DOCUMENT TEXT →
------------------------------------------------------------------------
Background: Systemic chemotherapy constitutes an indispensable component of breast cancer (BC) management, where therapeutic drug combinations such as anthracyclines, platinum compounds, and taxanes form the cornerstone of standard treatment protocols. Although DNA repair genes are pivotal in cancer susceptibility, their specific roles in mediating acute or chronic toxicity outcomes induced by chemotherapy remain undetermined. Consequently, this study was planned to elucidate the impact of polymorphisms in base excision repair (BER) genes, including XRCC1, XRCC2, XRCC3, APE1, and hOGG1, on treatment response and toxicity outcomes in BC patients undergoing paclitaxel and doxorubicin-based chemotherapy within an Indian population.
------------------------------------------------------------------------
REQUIRED ACTION → Continue the breast cancer chemotherapy abstract on DNA repair gene polymorphisms from the end of its final sentence.
------------------------------------------------------------------------
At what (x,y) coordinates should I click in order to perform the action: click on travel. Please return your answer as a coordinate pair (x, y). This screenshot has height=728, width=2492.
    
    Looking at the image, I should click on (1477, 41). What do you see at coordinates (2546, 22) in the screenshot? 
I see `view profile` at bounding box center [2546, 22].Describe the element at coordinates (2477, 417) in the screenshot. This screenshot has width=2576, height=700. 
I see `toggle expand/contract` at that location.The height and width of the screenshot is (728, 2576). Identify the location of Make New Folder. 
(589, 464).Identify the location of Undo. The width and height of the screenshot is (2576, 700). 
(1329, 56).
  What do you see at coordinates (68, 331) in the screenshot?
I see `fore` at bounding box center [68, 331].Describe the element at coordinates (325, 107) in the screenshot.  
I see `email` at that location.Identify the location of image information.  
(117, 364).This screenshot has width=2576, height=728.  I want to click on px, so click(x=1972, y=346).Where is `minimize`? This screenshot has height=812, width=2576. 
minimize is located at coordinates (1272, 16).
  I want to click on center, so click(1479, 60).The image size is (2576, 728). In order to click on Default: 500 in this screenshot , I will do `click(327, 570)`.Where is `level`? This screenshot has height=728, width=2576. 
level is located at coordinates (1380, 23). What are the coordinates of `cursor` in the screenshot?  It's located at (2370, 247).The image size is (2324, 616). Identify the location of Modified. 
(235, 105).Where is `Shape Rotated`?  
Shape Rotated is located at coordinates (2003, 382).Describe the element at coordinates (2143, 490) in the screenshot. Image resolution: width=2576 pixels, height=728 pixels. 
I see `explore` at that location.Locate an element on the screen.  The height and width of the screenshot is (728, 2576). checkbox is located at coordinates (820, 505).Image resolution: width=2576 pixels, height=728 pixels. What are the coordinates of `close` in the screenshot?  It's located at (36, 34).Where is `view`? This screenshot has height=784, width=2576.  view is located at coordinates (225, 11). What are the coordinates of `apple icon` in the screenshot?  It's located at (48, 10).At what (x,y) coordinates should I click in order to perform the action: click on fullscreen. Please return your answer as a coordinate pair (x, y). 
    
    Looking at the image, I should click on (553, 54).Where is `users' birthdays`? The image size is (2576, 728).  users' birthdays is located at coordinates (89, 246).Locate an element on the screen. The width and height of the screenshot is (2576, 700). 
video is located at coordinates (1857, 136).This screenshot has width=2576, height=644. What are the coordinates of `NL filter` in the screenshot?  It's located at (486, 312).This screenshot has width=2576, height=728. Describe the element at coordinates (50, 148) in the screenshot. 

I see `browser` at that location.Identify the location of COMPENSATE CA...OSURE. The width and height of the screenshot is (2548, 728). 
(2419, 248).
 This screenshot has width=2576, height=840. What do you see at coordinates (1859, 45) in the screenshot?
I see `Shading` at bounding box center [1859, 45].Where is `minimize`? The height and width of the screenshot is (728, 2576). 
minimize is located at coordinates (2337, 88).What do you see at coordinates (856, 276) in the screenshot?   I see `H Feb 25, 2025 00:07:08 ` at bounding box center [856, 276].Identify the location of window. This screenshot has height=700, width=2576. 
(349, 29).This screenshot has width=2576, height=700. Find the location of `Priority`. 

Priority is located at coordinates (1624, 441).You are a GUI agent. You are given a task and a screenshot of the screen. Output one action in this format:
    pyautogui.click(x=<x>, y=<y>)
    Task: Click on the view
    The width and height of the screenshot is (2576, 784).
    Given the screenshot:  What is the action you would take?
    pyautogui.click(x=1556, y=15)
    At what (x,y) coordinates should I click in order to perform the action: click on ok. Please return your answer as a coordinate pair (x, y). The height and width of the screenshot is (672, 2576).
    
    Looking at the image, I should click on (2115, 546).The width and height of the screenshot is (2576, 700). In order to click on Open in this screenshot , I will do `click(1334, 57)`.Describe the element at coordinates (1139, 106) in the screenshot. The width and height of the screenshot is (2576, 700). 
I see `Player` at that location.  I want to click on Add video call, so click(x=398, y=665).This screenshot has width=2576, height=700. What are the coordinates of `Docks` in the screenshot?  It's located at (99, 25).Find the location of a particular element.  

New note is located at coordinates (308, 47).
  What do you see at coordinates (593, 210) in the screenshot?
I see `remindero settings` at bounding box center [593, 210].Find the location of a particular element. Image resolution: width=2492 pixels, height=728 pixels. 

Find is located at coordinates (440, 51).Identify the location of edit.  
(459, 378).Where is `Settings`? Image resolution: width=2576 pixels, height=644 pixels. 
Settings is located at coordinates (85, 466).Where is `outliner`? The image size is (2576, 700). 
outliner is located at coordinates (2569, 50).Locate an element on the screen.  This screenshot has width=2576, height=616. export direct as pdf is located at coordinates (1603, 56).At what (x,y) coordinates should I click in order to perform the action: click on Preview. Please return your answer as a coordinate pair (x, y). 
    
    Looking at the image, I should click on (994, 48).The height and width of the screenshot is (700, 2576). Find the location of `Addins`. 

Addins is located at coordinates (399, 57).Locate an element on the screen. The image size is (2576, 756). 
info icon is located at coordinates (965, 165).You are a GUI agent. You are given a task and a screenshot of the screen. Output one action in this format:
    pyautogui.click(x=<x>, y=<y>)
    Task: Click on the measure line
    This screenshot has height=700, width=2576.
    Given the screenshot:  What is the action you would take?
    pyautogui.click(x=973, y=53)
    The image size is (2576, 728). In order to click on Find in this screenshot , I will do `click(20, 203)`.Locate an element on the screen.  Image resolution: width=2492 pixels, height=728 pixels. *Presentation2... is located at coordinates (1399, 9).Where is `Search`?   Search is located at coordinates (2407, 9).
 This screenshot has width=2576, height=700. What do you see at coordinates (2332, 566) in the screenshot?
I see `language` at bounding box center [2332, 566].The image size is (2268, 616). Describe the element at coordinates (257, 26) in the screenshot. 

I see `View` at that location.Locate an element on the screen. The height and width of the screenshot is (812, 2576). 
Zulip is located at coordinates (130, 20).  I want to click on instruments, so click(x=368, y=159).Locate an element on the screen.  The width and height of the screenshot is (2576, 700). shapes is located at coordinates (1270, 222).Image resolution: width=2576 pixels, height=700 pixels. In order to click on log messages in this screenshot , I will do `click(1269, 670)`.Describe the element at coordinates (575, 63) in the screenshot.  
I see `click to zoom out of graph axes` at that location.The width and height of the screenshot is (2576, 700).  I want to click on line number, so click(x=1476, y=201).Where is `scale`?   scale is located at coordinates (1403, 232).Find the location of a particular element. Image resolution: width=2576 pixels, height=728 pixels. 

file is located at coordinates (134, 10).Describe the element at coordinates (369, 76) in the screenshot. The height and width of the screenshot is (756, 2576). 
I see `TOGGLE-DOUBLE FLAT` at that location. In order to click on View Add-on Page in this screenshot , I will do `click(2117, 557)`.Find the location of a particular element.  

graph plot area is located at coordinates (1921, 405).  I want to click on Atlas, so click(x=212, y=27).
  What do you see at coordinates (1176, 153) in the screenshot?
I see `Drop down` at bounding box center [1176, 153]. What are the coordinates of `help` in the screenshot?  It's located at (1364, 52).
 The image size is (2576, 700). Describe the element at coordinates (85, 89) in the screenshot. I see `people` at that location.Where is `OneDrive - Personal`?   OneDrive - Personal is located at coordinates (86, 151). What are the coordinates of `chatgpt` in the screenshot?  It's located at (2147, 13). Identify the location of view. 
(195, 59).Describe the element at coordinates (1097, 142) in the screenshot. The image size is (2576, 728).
------------------------------------------------------------------------
RESULT FOR THIS EXERCISE →
Methods: One hundred and four (104) BC patients receiving combined paclitaxel and doxorubicin chemotherapy were enrolled with documentation of both hematological and non-hematological toxicity reactions induced by the treatment. Genetic polymorphism of XRCC1, XRCC2, XRCC3, APE1, and hOGG1 genes was investigated using Polymerase Chain Reaction (PCR) and Restriction Fragment Length Polymorphism (RFLP) analysis.

Results: Analysis of the demographic characteristics of BC patients revealed a significant association between mucositis and peripheral neuropathy with advancing age. An increased body mass index was also significantly correlated with hematological toxicities, such as neutropenia (p=0.022) and febrile neutropenia (p=0.048), as well as with peripheral neuropathy (p=0.001). Univariate logistic regression analysis demonstrated a significant association between the XRCC3 (Ser241Cys) polymorphism and peripheral neuropathy (OR=3.00, 95% CI: 1.29-6.95; p=0.010). Similarly, regression analysis indicated a significant association of APE-1 (Asp148Glu) polymorphism with febrile neutropenia (OR=3.55, 95% CI: 1.03-12.21; p=0.044) and chemotherapy-induced nausea and vomiting (CINV) (OR=4.19, 95% CI: 1.61-10.94; p=0.003) in BC patients treated with paclitaxel and Doxorubicin regimen.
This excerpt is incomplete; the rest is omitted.